In here and here, it appears to be proven that under the following conditions:
1) $Y$ follows a normal distribution $N(\mu_Y, \sigma_Y^2)$, (2) $X$ follows a normal distribution $N(\mu_X, \sigma_X^2)$ (Note: $X$ and $Y$ are not necessarily independent), and (3) $E(Y|x)$, the conditional mean of $Y$ given $x$ is linear in $x$, then:
$$E(Y|x)=\mu_Y+\rho \frac{\sigma_Y}{\sigma_X}(x−\mu_X) \cdots (*)$$
But no proof is given, can anyone show me how this is proven?
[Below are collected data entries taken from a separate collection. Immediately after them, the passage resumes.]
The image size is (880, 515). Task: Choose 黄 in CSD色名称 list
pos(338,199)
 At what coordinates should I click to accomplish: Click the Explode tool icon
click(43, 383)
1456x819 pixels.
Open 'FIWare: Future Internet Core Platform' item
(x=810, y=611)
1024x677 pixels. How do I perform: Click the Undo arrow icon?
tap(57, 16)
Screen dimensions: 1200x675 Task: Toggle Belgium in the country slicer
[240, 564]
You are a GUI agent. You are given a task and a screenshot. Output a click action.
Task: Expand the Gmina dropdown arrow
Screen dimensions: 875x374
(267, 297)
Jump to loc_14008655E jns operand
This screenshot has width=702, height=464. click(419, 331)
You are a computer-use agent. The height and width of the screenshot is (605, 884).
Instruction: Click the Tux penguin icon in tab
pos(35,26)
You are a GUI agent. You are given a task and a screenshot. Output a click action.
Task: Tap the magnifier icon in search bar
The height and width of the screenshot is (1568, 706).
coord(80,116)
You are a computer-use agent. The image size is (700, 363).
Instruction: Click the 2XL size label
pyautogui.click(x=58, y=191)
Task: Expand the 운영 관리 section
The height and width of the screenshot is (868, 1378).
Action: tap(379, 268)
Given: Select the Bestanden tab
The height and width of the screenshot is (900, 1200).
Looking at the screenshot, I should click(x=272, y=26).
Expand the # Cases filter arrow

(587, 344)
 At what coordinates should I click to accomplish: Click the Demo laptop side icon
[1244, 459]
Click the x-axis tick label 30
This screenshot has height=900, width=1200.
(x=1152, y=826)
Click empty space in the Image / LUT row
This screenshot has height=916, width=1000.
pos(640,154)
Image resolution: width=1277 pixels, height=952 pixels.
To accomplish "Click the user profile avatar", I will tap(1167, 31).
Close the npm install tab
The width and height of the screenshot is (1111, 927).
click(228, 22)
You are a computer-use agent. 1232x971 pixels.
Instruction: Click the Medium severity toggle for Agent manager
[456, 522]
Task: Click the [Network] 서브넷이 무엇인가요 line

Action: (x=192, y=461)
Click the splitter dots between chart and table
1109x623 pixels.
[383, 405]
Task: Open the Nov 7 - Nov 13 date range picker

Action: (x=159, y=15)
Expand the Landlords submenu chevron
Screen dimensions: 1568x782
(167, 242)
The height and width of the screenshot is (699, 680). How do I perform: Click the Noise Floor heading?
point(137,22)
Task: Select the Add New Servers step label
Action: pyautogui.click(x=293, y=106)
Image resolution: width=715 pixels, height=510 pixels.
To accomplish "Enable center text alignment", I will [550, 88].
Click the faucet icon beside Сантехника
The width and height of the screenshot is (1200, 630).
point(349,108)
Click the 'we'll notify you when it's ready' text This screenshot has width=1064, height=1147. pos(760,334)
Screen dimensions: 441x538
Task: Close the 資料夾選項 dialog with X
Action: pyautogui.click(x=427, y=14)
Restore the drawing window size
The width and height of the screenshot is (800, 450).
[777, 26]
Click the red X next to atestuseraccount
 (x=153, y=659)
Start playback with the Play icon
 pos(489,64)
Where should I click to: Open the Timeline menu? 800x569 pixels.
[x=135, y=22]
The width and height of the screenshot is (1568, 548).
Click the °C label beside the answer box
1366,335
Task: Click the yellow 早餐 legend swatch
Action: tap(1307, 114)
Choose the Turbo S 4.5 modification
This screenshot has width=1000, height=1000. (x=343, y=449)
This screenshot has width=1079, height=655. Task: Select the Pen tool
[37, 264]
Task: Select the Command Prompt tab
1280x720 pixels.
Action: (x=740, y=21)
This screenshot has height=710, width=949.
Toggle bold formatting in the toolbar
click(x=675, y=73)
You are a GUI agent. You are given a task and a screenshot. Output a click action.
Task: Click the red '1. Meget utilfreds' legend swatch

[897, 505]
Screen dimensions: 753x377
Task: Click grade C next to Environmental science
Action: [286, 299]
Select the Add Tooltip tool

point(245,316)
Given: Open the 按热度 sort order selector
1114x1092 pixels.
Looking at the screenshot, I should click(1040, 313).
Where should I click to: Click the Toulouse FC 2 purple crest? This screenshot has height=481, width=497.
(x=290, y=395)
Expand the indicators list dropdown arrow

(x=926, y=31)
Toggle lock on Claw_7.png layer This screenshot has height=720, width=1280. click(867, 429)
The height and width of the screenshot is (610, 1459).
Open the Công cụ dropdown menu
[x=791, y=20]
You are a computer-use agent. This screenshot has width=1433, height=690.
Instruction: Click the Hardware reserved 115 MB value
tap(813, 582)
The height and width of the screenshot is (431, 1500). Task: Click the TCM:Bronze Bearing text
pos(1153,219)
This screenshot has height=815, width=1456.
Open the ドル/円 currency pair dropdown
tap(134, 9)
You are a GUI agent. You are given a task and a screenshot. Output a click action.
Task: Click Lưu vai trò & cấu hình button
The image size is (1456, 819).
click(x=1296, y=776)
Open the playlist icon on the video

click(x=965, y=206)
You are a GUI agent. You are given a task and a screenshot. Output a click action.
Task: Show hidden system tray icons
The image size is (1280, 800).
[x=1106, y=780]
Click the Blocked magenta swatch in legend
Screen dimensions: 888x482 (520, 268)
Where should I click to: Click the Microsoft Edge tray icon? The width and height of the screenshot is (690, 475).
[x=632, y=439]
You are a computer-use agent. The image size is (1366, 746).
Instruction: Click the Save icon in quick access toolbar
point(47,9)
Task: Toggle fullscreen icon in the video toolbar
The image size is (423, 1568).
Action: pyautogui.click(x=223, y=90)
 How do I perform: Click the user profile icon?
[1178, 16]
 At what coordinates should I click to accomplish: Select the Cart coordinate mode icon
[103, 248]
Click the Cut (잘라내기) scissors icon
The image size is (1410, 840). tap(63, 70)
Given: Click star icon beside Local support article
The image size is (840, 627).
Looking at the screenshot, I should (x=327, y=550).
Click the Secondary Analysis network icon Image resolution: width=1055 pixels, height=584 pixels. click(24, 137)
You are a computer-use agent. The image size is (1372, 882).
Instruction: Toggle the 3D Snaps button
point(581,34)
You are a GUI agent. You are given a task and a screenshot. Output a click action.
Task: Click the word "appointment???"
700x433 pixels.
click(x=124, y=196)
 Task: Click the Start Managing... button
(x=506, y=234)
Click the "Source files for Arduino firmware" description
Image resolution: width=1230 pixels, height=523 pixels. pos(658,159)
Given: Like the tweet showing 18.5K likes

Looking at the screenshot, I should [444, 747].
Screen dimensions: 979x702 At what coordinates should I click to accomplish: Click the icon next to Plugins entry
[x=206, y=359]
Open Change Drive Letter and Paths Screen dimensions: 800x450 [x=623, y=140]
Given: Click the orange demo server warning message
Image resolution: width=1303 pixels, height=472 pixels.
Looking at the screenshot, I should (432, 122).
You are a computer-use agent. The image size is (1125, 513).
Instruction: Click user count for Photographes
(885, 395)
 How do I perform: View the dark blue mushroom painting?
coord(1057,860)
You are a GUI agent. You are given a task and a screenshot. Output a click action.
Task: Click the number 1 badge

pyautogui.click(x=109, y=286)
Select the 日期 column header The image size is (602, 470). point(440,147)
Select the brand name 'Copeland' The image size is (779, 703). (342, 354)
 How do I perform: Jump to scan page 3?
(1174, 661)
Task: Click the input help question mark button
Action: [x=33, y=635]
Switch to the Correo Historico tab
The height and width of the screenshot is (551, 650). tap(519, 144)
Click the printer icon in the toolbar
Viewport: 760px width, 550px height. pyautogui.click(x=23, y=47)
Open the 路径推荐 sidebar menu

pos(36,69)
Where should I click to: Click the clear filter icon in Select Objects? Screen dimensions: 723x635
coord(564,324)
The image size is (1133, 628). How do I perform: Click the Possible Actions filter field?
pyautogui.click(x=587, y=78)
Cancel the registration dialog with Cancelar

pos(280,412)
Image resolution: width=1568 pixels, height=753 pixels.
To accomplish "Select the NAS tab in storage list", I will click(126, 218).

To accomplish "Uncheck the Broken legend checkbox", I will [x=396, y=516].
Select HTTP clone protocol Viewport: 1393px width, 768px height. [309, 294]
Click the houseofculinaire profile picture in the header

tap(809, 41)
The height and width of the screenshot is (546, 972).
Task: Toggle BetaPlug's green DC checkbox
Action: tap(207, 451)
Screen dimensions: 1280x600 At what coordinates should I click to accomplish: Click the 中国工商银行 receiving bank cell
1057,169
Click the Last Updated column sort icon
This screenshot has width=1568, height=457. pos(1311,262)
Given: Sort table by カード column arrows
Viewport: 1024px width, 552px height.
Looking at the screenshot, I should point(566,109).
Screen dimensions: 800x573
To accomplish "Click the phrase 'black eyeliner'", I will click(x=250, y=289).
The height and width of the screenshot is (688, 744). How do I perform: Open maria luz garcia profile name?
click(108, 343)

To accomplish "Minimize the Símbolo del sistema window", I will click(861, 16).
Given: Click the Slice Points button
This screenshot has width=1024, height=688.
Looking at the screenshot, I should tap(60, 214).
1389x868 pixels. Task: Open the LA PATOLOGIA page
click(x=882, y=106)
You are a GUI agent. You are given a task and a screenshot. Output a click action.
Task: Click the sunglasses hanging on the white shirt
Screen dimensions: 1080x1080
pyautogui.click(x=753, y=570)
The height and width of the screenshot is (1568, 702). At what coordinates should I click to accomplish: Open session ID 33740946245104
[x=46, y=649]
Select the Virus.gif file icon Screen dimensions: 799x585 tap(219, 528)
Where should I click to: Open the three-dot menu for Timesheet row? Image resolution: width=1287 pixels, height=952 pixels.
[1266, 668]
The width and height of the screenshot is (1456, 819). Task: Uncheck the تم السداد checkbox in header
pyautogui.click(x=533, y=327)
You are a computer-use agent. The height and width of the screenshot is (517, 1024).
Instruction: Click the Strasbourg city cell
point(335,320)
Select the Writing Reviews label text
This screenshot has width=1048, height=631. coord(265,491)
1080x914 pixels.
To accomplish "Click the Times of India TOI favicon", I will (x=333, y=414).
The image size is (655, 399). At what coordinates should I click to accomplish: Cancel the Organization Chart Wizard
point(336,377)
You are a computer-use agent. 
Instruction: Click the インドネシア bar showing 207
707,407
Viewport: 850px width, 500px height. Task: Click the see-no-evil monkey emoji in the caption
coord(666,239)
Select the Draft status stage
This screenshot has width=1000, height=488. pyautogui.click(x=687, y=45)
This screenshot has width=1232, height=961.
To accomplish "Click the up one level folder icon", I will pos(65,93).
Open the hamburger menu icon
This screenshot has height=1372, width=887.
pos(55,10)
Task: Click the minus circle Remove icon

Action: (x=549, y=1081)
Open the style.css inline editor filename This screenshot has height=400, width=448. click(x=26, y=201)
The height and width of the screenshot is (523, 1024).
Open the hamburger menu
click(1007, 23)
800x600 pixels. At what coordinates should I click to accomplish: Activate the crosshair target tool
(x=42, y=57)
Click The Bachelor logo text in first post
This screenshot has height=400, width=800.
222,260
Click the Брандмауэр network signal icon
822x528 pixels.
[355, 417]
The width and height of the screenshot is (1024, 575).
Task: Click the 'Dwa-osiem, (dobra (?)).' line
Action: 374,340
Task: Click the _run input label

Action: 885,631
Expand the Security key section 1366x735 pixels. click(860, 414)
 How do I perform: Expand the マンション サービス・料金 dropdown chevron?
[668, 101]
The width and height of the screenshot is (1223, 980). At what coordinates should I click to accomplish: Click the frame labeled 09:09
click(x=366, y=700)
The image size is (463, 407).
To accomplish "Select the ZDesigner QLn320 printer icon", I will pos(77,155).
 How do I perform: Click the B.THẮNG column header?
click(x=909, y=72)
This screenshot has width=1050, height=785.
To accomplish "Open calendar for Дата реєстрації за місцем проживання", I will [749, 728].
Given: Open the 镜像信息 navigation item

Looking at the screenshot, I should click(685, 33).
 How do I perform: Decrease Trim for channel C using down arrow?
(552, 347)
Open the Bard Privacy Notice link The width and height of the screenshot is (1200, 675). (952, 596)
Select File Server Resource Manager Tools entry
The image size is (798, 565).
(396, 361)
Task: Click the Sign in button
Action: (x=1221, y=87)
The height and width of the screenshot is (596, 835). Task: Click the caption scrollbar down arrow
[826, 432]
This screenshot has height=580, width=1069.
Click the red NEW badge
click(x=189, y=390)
Also note, that there is no mention of whether $X$ and $Y$ are bivariate normal, if they were then the above result is easy to show.
Put simply, my question is: Is is true that if 1) $Y \sim N(\mu_Y, \sigma_Y^2)$, 2) $X \sim N(\mu_X, \sigma_X^2)$, 3) Correlation between $X$ and $Y$ is $\rho$, 4) $E(Y|x)$ is linear in $x$, then $(*)$ holds?
If true, how does one go about proving it? I have never seen this result anywhere, I have only seen the expression $(*)$ appear when $(X, Y)$ are bivariate normal as it is simply the mean of the conditional distribution of $Y$ given $X$.
Best Answer
From the assumption, we can let $E[Y|X] = aX + b$, where $a, b$ are constants yet to be determined. Taking expectation on both sides, we have
$$ E[E[Y|X]] = aE[X] + b \Rightarrow \mu_Y = a\mu_X + b$$
On the other hand consider the covariance, by definition
$$ Cov[X, Y] = \rho\sigma_X\sigma_Y $$
By the law of total covariance, we have $$ Cov[X, Y] = E[Cov[X, Y|X]] + Cov[E[X|X], E[Y|X]] = 0 + Cov[X,aX+b] = a\sigma_X^2 $$
Equating the above two equations, we have $$ a\sigma_X^2 = \rho\sigma_X\sigma_Y \Rightarrow a = \rho\frac {\sigma_Y} {\sigma_X}$$
and putting all the results together
$$ E[Y|X] = aX + b = aX + \mu_Y - a\mu_X = \mu_Y + a(X - \mu_X) = \mu_Y + \rho\frac {\sigma_Y} {\sigma_X}(X - \mu_X) $$
Note that here we do not need any of the normality assumptions. So this results holds in general, and in particular you should see similar result in linear regression too.